Meggie made her sister a light meal and waited until she had eaten it, but just as she was about to leave she saw Laura go to a drawer in the kitchen and take out a tiny pill bottle.

‘Don’t even think of taking any more of those!’ Meggie shouted, rushing forward to grab them.

‘I wasn’t going to, I just wanted to check them,’ Laura said. ‘You see, I had two of these on the morning of the day I came over to your house, and I was fine then. I took another two after I got home because I was going to go out again later. It must have been them, the pains began a couple of hours afterwards and I didn’t get the buzz I usually get with speed. I thought maybe some of these are something else.’

She tipped the remains of the bottle on to the work surface and together they looked at the small black capsules. But they were all the same, absolutely identical to the black bombers both of them had seen countless times.

‘You’ve just poisoned yourself by taking too many.’ Meggie felt irritated that Laura was trying to find another reason for her pain. ‘Let that be a lesson to you, for goodness’ sake.’
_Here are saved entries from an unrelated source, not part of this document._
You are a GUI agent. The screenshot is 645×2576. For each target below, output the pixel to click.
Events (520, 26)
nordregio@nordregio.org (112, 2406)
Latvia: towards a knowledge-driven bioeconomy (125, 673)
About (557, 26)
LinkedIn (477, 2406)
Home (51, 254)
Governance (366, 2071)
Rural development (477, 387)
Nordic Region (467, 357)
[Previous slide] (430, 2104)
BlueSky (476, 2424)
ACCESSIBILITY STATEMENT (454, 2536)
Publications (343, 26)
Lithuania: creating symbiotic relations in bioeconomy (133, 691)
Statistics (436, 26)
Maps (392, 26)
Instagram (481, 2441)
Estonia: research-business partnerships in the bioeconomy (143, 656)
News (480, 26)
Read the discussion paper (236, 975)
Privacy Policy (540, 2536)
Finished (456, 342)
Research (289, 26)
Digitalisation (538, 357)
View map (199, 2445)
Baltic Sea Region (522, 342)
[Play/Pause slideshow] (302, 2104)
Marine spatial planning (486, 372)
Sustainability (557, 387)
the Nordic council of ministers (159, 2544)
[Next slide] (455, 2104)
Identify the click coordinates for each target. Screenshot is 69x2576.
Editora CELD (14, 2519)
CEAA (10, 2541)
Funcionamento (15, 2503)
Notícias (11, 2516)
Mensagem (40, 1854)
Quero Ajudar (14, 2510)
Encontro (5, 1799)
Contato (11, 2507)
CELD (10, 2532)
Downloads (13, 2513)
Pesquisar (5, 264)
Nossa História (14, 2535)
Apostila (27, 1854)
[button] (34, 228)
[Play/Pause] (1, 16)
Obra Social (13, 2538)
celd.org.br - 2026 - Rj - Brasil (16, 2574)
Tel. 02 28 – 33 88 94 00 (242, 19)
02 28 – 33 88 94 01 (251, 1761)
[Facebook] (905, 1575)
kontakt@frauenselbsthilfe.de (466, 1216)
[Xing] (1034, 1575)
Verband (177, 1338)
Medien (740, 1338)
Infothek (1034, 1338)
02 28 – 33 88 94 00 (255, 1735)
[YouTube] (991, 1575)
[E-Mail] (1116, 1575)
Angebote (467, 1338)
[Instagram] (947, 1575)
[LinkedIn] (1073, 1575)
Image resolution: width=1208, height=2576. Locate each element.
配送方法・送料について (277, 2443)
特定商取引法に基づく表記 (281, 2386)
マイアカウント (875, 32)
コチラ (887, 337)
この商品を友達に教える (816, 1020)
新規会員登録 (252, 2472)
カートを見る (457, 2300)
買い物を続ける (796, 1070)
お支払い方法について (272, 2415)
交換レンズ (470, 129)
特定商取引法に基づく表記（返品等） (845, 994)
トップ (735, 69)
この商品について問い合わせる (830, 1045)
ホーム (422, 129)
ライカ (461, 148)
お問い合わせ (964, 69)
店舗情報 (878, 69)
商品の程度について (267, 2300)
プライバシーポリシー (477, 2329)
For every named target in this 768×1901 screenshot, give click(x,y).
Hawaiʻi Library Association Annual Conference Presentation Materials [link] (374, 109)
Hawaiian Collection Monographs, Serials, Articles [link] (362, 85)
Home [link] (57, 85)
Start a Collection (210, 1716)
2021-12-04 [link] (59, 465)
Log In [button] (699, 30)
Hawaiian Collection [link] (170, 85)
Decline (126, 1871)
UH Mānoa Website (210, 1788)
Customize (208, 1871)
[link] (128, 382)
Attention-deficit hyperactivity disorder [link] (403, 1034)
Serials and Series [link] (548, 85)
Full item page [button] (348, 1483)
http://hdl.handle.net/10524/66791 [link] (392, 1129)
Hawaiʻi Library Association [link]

‘Laura promised me she wasn’t going to take them ever again,’ Meggie told Stuart. ‘And I think she did stick to it for a while. But then about a month later, it happened again, and that time she was dangerously ill. I didn’t know about it for some time as Greg was home – he got her to hospital and took care of Barney. Laura only phoned me as she began to recover. She said she had been close to death, and the doctor had told her she had all the symptoms of strychnine poisoning. He apparently asked Greg if she’d had any contact with rat poison.’

‘Surely he wasn’t lacing her with that?’ Stuart didn’t feel he could believe that of anyone.

‘I’m a hundred per cent certain that’s exactly what he did,’ Meggie insisted. ‘I think he opened up some of the black bombers and replaced the speed with rat poison. I doubt he did them all, I think he probably did about half in the bottle, so it was a bit like playing Russian roulette. She might get three tampered ones at once, or none, but whatever happened to her he would be in the clear as he’d just say he had always disapproved of her taking speed and she was at the mercy of her supplier. You know how straight people were about drug-taking back then – who would have had any sympathy?’ Meggie paused for a moment to drink some wine.

‘Laura didn’t even dare admit her fears to the doctor at the hospital,’ she went on. ‘Greg had thrown out the bottle by the time she got home, and when she confronted him he blew his top and said she was going mad. I just wished I’d taken some of them away the first time, that way we could have had proof.’

‘Even then it would be impossible to prove he was responsible,’ Stuart said. ‘It could have been the dealer, or anyone along the chain from the manufacturer. Anyway, Laura shouldn’t have been taking drugs with Barney around. And what right-minded person would carry on taking them after a scare like that? I don’t believe it was Greg!’

‘You would if you’d seen what came after that,’ Meggie said darkly. ‘He was vile to her. He stopped hiding his mistress, he stayed out at nights, refused to allow Laura any money, told lies about her all round Chelsea. He hit her lots of times too. In the end she had no choice but to leave. All she took was her car and her clothes, and she flogged the odd bits of jewellery Greg had given her and ran off with Barney. She couldn’t get a place of her own without a job, and she couldn’t work unless she got Barney into a nursery. So in the end she went to Scotland, which is where you came in.’

‘So why didn’t she tell me all this?’ Stuart asked in bewilderment.

‘Maybe she was scared that she’d look too needy and frighten you off,’ Meggie suggested. ‘I got a letter from her soon after she met you. She said that you were wonderful, but she was afraid it would fall apart because you were so young and innocent. But you must ask her about that. I can only guess at what was going on in her mind.’

Stuart drank some more wine, silently mulling over what Meggie had told him. ‘I’m going to make a start on your summer house,’ he said after a few moments. ‘I think better with tools in my hands.’